▶ **PROBLEM STATEMENT**
After locating the line containing "Select the highlighted purple land parcel" in the entries below, please write out that line and the rest through the end exactly. Omit pictures.

Data items:
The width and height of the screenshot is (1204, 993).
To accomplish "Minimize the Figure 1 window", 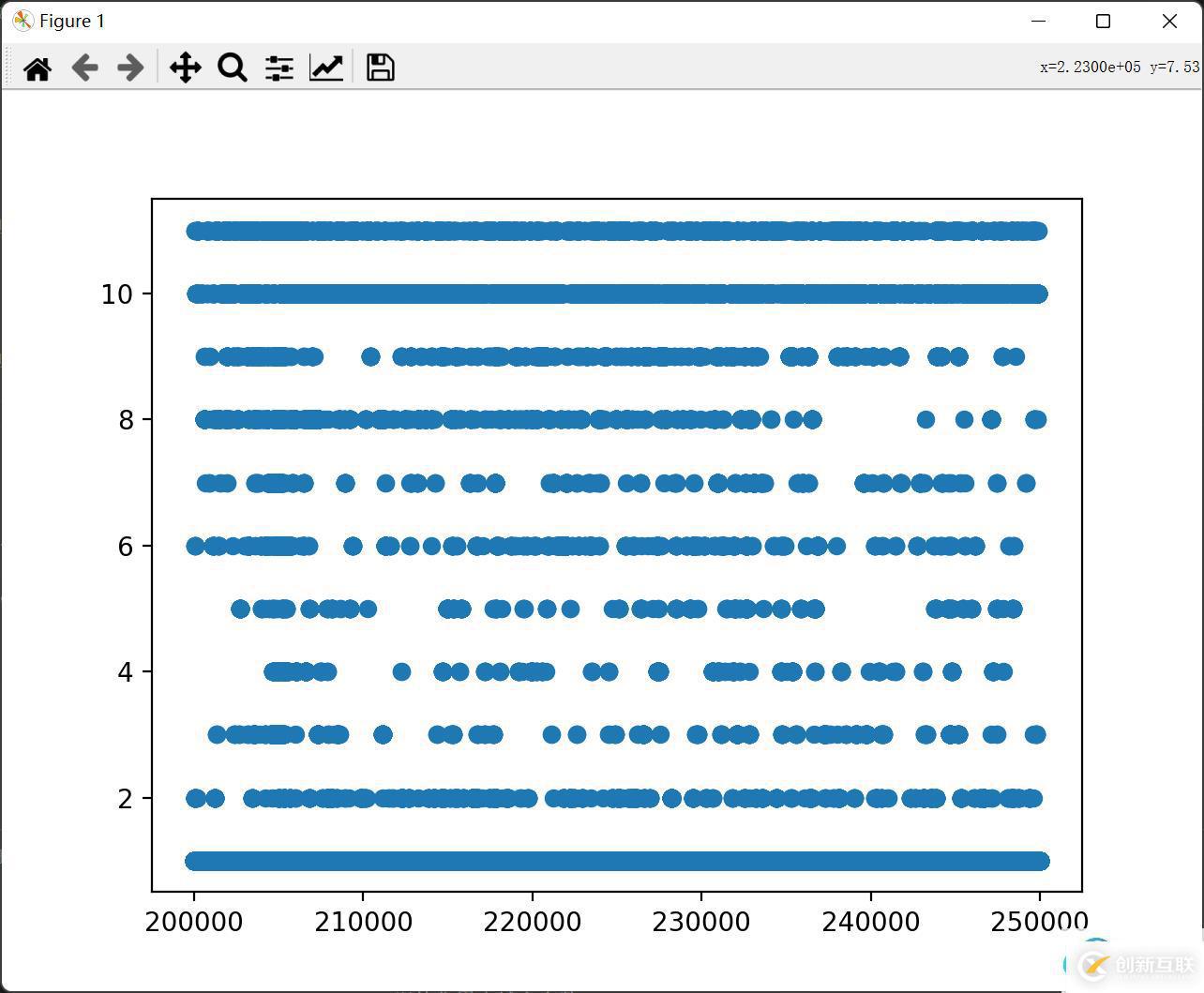I will 1038,21.
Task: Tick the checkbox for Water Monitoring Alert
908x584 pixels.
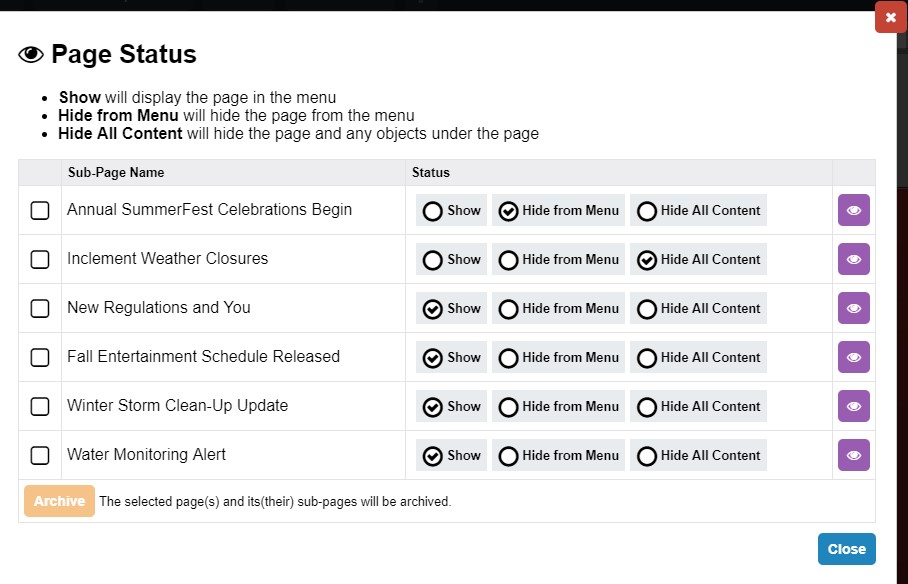Action: [x=39, y=455]
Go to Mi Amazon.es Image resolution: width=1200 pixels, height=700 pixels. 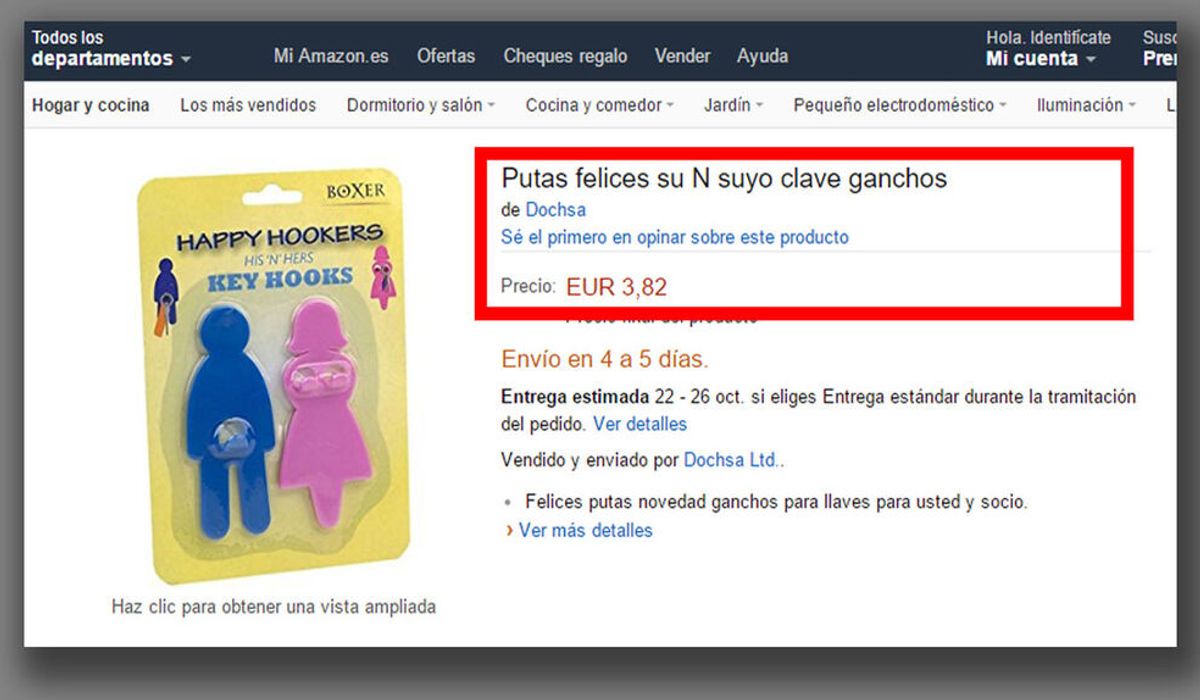[331, 56]
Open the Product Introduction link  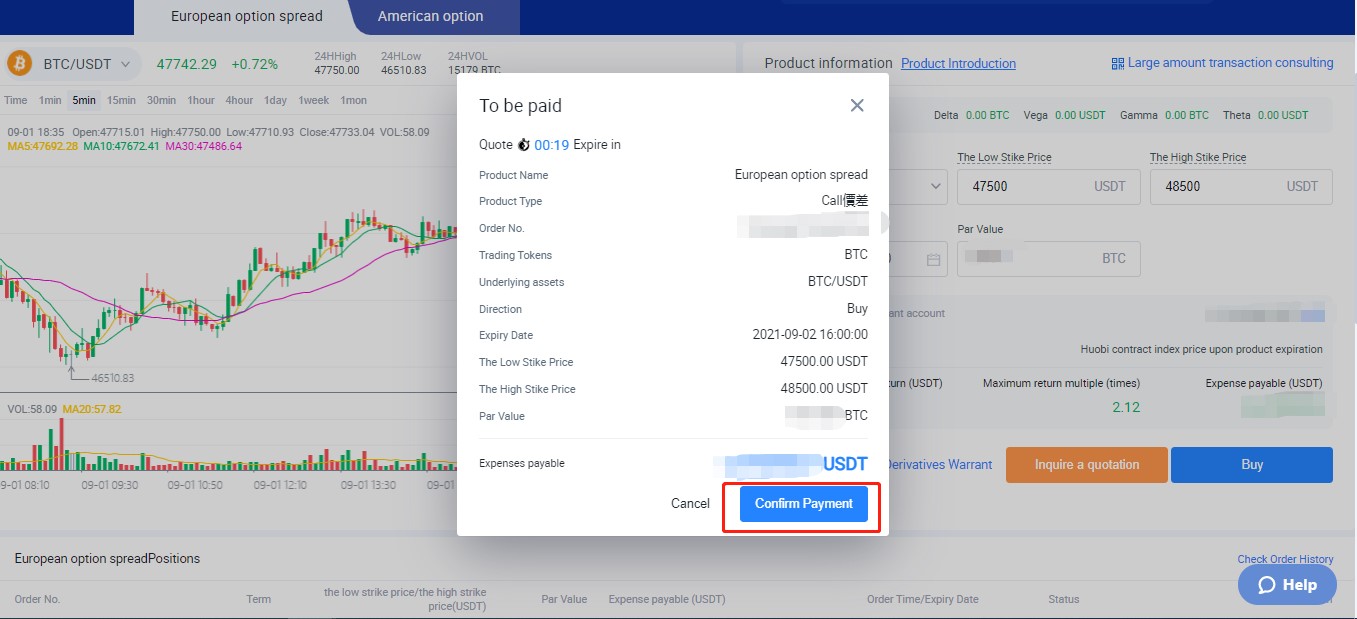(x=958, y=63)
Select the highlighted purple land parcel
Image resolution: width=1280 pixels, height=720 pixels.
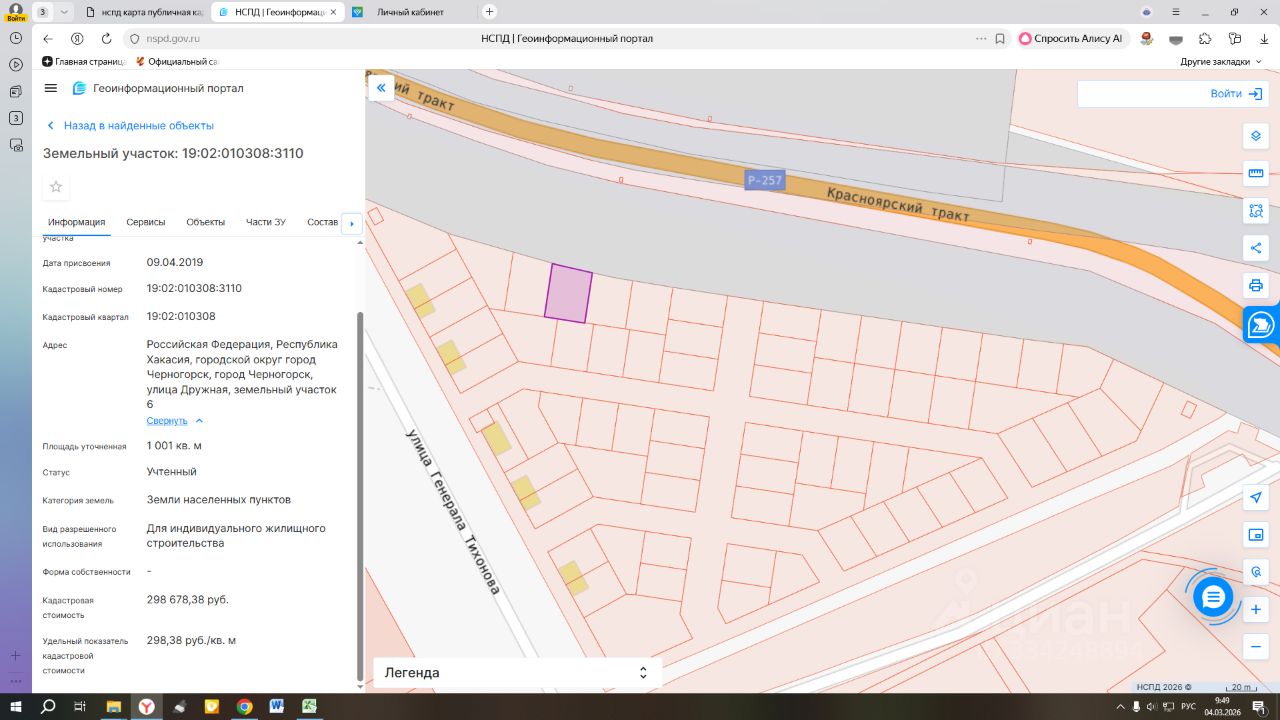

▶ **YOUR SOLUTION**
Select the highlighted purple land parcel
Image resolution: width=1280 pixels, height=720 pixels.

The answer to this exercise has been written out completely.